MDR first step in security & compliance at iHUB
"MDR is very important for iHUB. Organizations like ours are increasingly being targeted by hackers. We ourselves are hardly able to notice in time if something like this happens. Then you are too late and the damage can already be very large." Mark van Rijn is team leader system network management and quartermaster information security at iHUB. Managed Detection and Response (MDR) is a 24/7 cybersecurity service for securing the IT environment. "We work with such sensitive information," says Mark. "We ourselves have no specialists for it and no service that can monitor it."
iHUB was founded five years ago with a clear ambition: to make children, young people and young adults more resilient in difficult situations and to tap into their zest for life. The labels Horizon, Altra, De Opvoedpoli and De Nieuwe Kans give shape to youth care, special education and youth mental health care under one roof. With a combination of care and education, the organization has a suitable offer for young people and their parents if they need it.
IT infrastructure increasingly important
Internal and external IT infrastructure is becoming increasingly important in (youth) care and education. At the end of 2019, Deloitte carried out various pen tests on behalf of the government on the IT infrastructure of a number of youth care institutions. "This provided insight into relevant points of attention and the most common risks and vulnerabilities," mark explains. "iHUB then decided to have a baseline measurement done by an independent party and then carry out a risk analysis itself. For us, the NEN 7510 standard is central to this. We saw that we were missing essentials around the digital security of our systems.
'We need to outsource a 24/7 cybersecurity service for securing our IT environment'
The NEN 7510 is a national standard, specifically aimed at organizations that deal with personal health information. "We missed monitoring. We don't have the expertise for 24/7 cybersecurity. We have to outsource the security of our IT environment." In the selection of an MDR solution, the entire system administration team had a voice.
Workshops security & compliance
The system administrators of iHUB had already met Wortell earlier. Mark: "System administrators nowadays have more to do with security. For example, with Multi Factor Authentication (MFA), required by the NEN 7510 standard. That is why the team attended four Wortell security & compliance workshops last year on the security of our Office 365 environment." During the workshops, Wortell and iHUB went through the best practice institutions on the basis of a scan of their own environment. Office 365 features such as DLP, labeling and Teams architecture were discussed extensively.
Dave Tol, Sector Manager Healthcare at Wortell: "It is unclear and complex for many organizations to choose which security tools to use and how to set them up. The use of these technologies enables iHUB to get a grip on its data, largely automated." Mark confirms this: "It has given us a good idea of the possibilities for iHUB. During the workshops, the administrators immediately put the theory into practice and they would like to continue with that. That is very important. Because if the people who are actively working on it also like it, then the quality of it goes up."

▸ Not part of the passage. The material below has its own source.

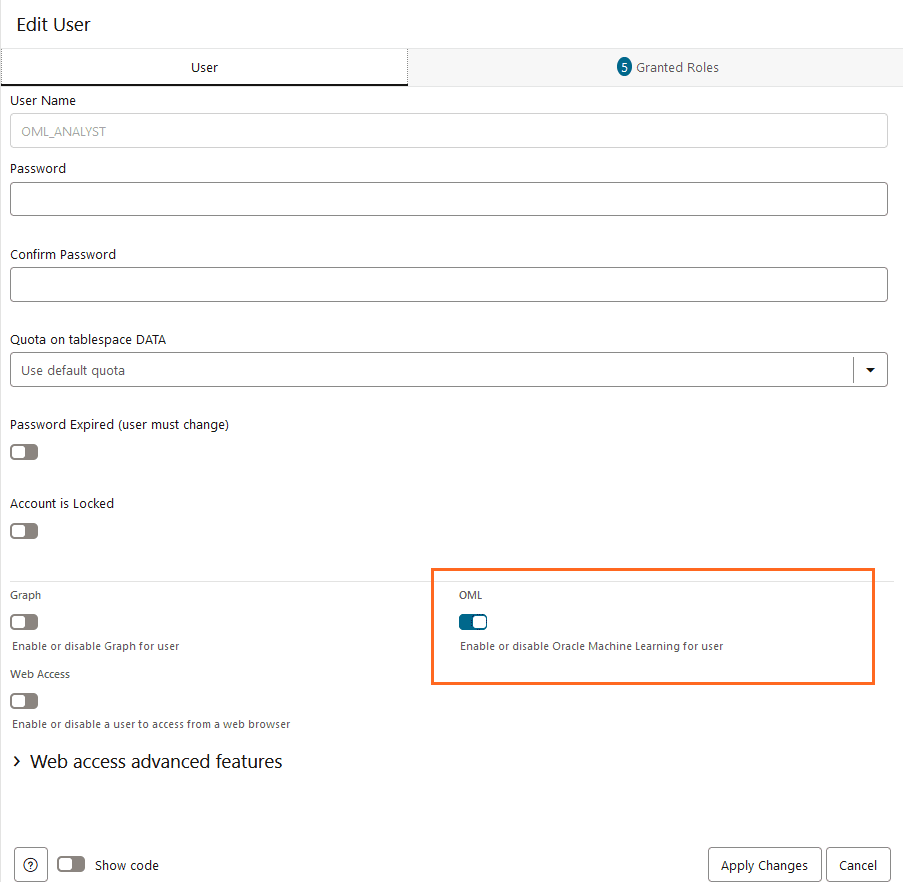903x882 pixels.
Task: Select the User tab
Action: [x=204, y=67]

It was the reason for iHUB to work with Wortell: "We chose Wortell because we knew immediately: the match is there," says Mark. "Very specific network solutions by a traditional security company are sometimes quite a 'far-from-your-bed-show'. This is in your Microsoft environment. It is part of the daily work of our managers. The whole team is involved in this and that is why they have been included in the transition." Dave adds: "We have a use-case library that all our MDR customers can use. This contains use cases and lessons that we have learned from other customers. As a result, iHUB has received a big boost in terms of security from day one."
'MDR gives us more certainty in a safe environment. We have taken the first big step in the field of security & compliance.'
More certainty in a safe environment
According to Mark, MDR is of great added value to the organization: "In an organization like iHUB, we work with a lot of special personal data. These must be continuously protected and monitored. MDR gives us more certainty in a safe environment. We have taken the first big step in the field of security & compliance."

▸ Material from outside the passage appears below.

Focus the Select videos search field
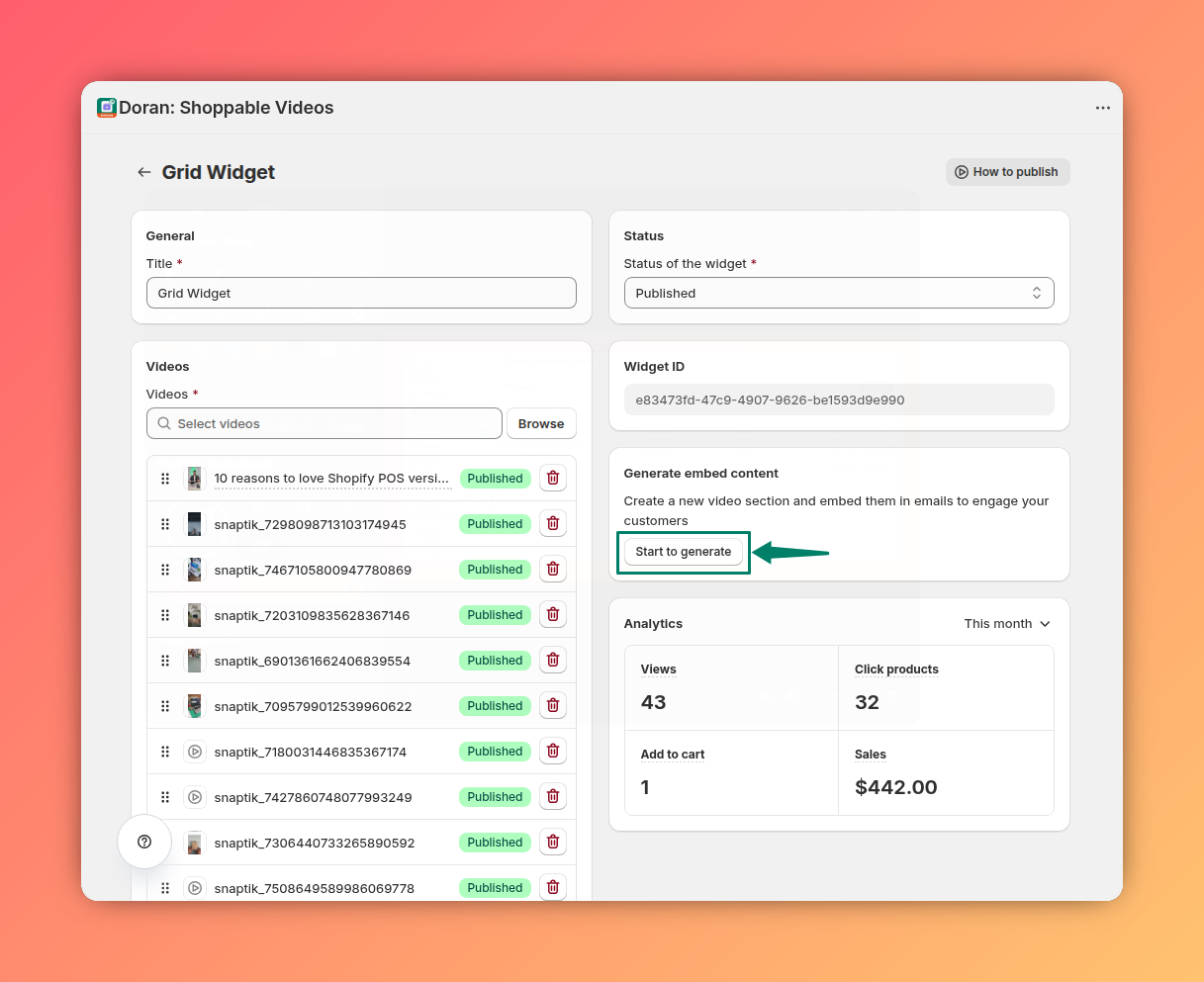Viewport: 1204px width, 982px height. click(x=324, y=423)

In addition to MDR, Wortell has a broad portfolio of services and Mark sees that as a plus: "As a result, we can easily fall back on Wortell. If we have questions about MFA or Conditional Access, Wortell can also answer them." That sense of partnership is mutual. "Short lines of communication, we find that very pleasant to work with. We think it's important that what we say, that we do. And that the customer also experiences it that way," says Dave. "The low-threshold contact, occasionally give and take, I love that," Mark agrees. To the enthusiasm of Mark and the whole team, MDR recently went live. "We can now let go of this specialism and focus on one of our priorities: improving cooperation with the internal organization, so that our professionals can fully commit themselves to a resilient generation."